PASURUAN, NewsCakra.com — Kebijakan relokasi pedagang kaki lima (PKL) buah di Pasar Besar Kota Pasuruan memicu polemik. Langkah penataan yang digagas Pemerintah Kota (Pemkot) bersama DPRD Kota Pasuruan dinilai keliru oleh para pedagang setelah dipindahkan ke lokasi baru yang tidak layak, kumuh, dan jauh dari standar higienis.
Kondisi tersebut terungkap saat Wakil Gubenur LSM LIRA Jawa Timur, Ayi Suhaya, S.H., melakukan inspeksi mendadak (sidak) ke lokasi relokasi, Jumat (11/9/2026).
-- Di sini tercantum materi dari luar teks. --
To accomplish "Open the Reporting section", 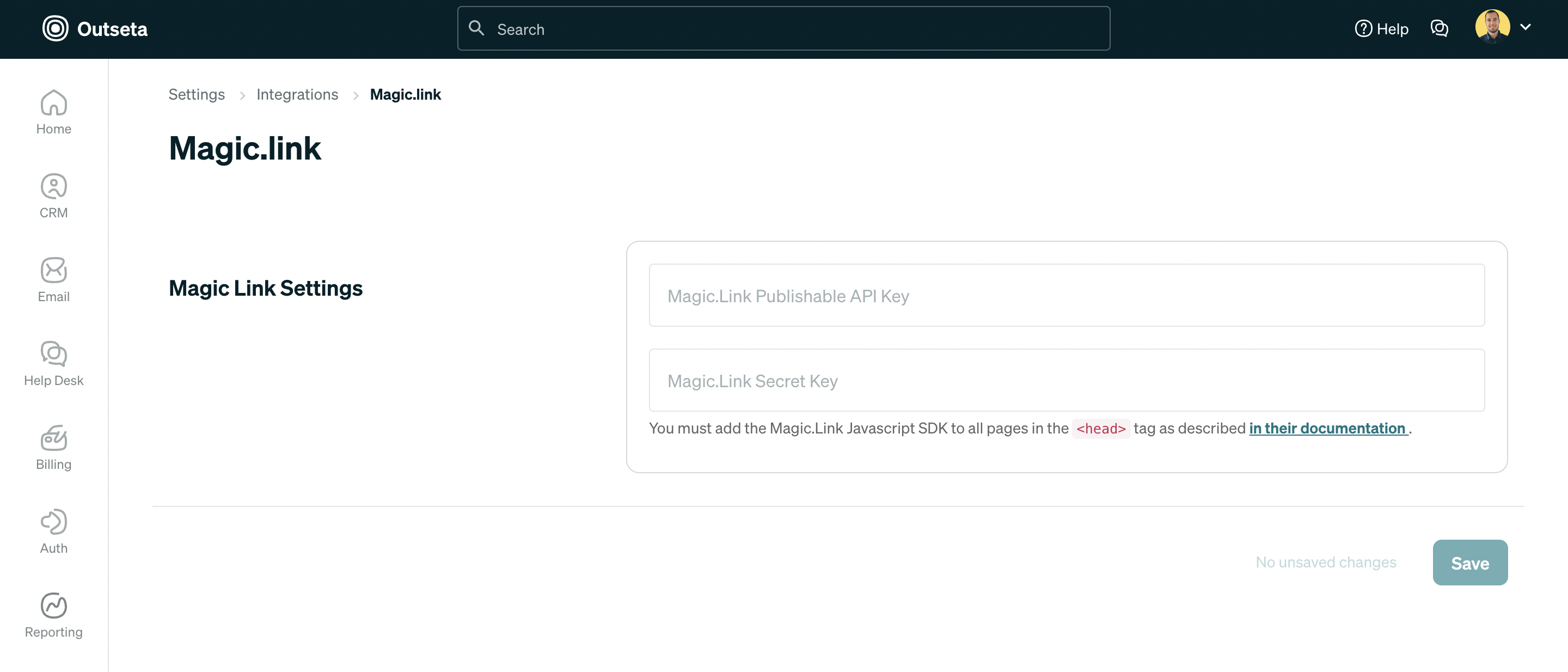I will click(x=53, y=615).
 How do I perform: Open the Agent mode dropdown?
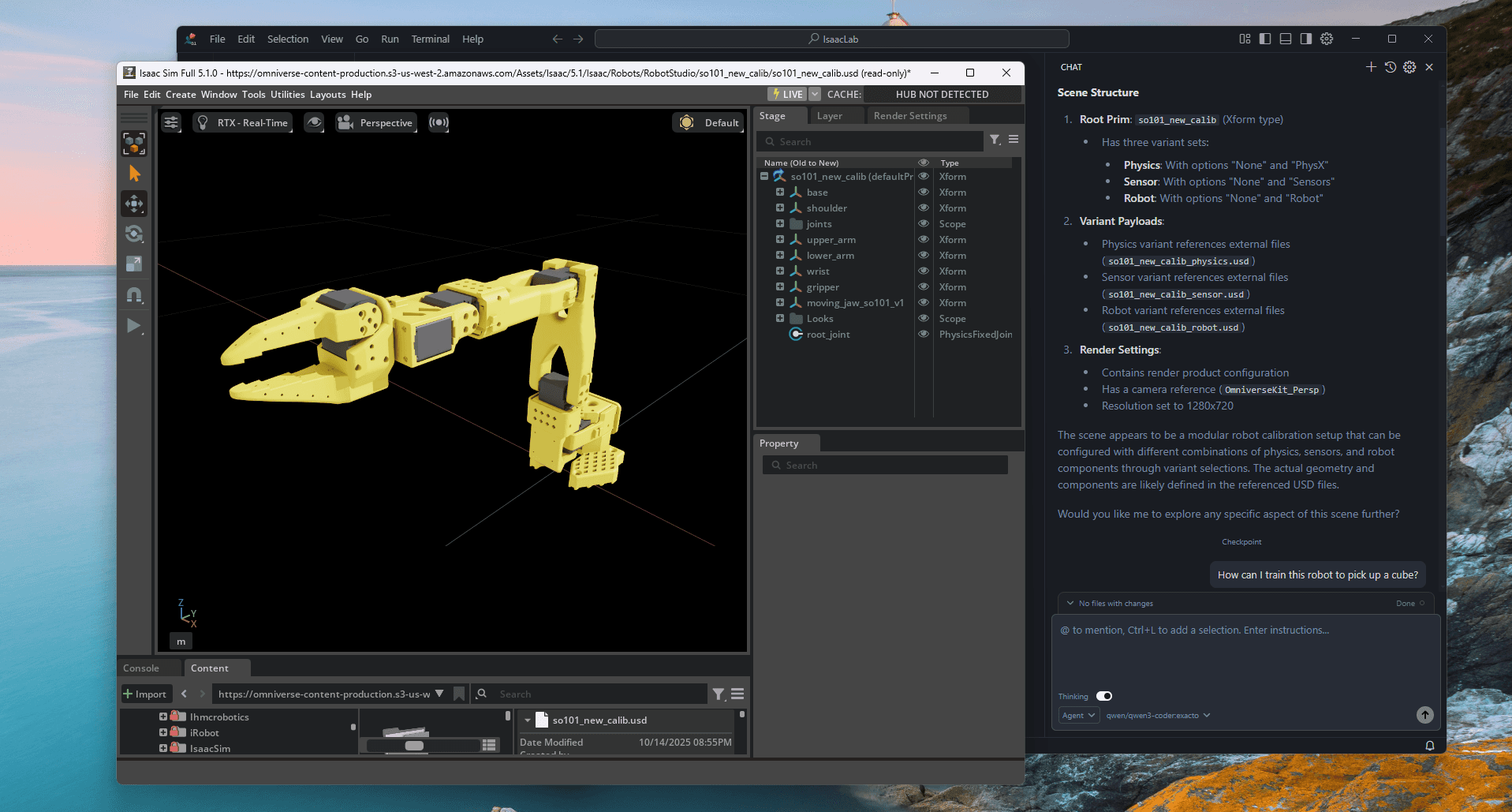pos(1078,716)
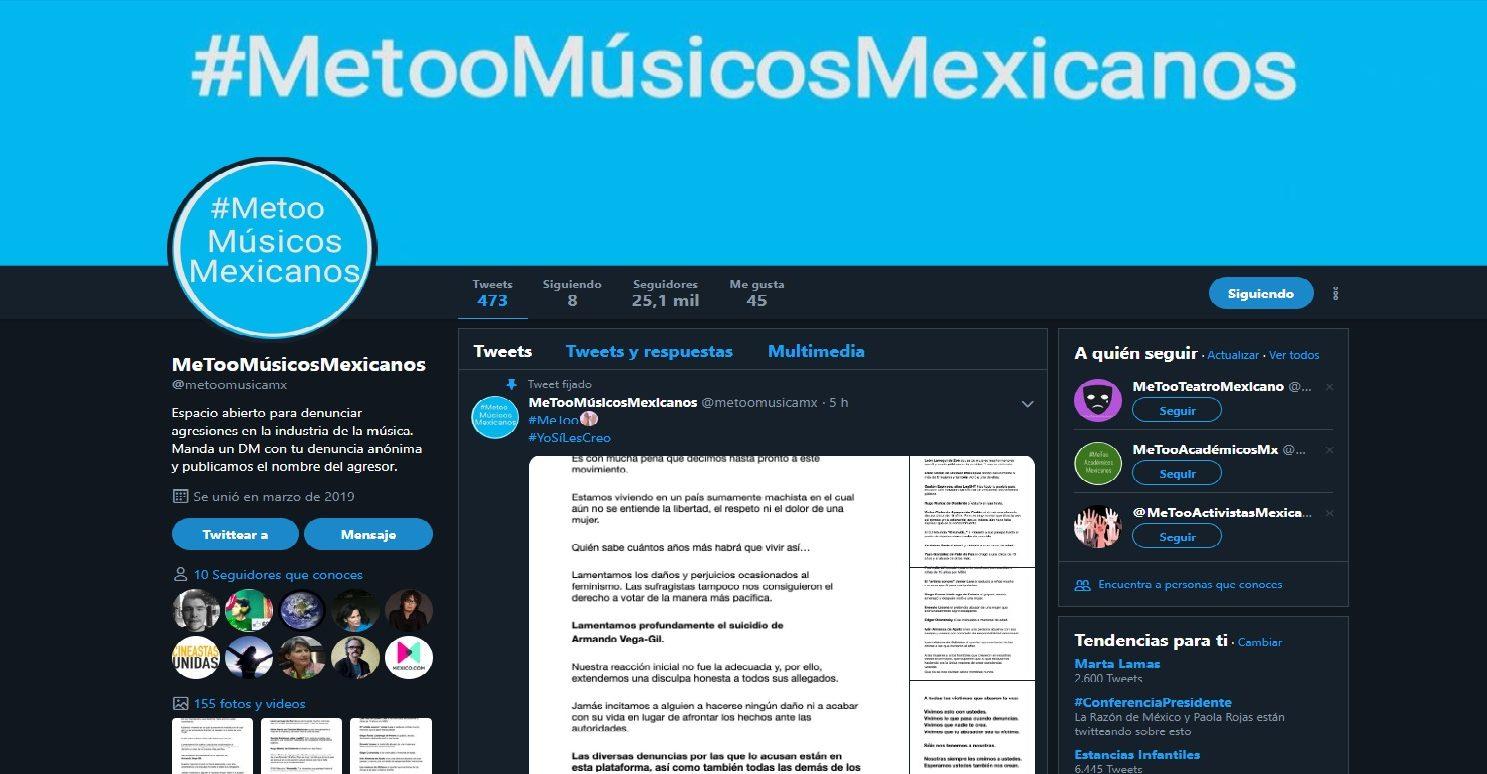Open the MEXICO.COM follower avatar
The width and height of the screenshot is (1487, 774).
point(409,657)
Ayi mendapati lapak baru tersebut jauh dari kata layak untuk perdagangan komoditas pangan segar. Ia menggambarkan kondisi area relokasi kotor dan tidak teratur bagi para pelaku usaha kecil.
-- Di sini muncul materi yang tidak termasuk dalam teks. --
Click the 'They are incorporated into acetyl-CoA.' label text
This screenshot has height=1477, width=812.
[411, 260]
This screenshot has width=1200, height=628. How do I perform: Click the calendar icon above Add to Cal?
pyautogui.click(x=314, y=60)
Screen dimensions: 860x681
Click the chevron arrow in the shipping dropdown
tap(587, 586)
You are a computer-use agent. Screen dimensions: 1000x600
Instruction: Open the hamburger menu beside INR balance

Selain masalah kebersihan, para pedagang mengeluhkan kerusakan infrastruktur pada bangunan pasar pedagang lainya. Atap tempat berdagang dilaporkan bocor di sejumlah titik, memicu genangan air yang membuat akses jalan berlumpur serta licin saat hujan turun.
Kondisi tempat berjualan yang tidak nyaman berdampak langsung pada kelangsungan usaha pedagang. Omzet harian mereka merosot tajam akibat sepinya pembeli di lokasi baru. Di tengah penurunan pendapatan tersebut, para pedagang mengaku tetap diwajibkan membayar biaya retribusi pasar.
Para pedagang menyambut kedatangan Ayi Suhaya saat sidak dan berharap adanya pembenahan fasilitas. Pedagang meminta agar lapak yang tidak aktif segera dialihkan kepada pedagang lain, area yang kosong diisi agar menarik pembeli, serta stand yang rusak segera diperbaiki.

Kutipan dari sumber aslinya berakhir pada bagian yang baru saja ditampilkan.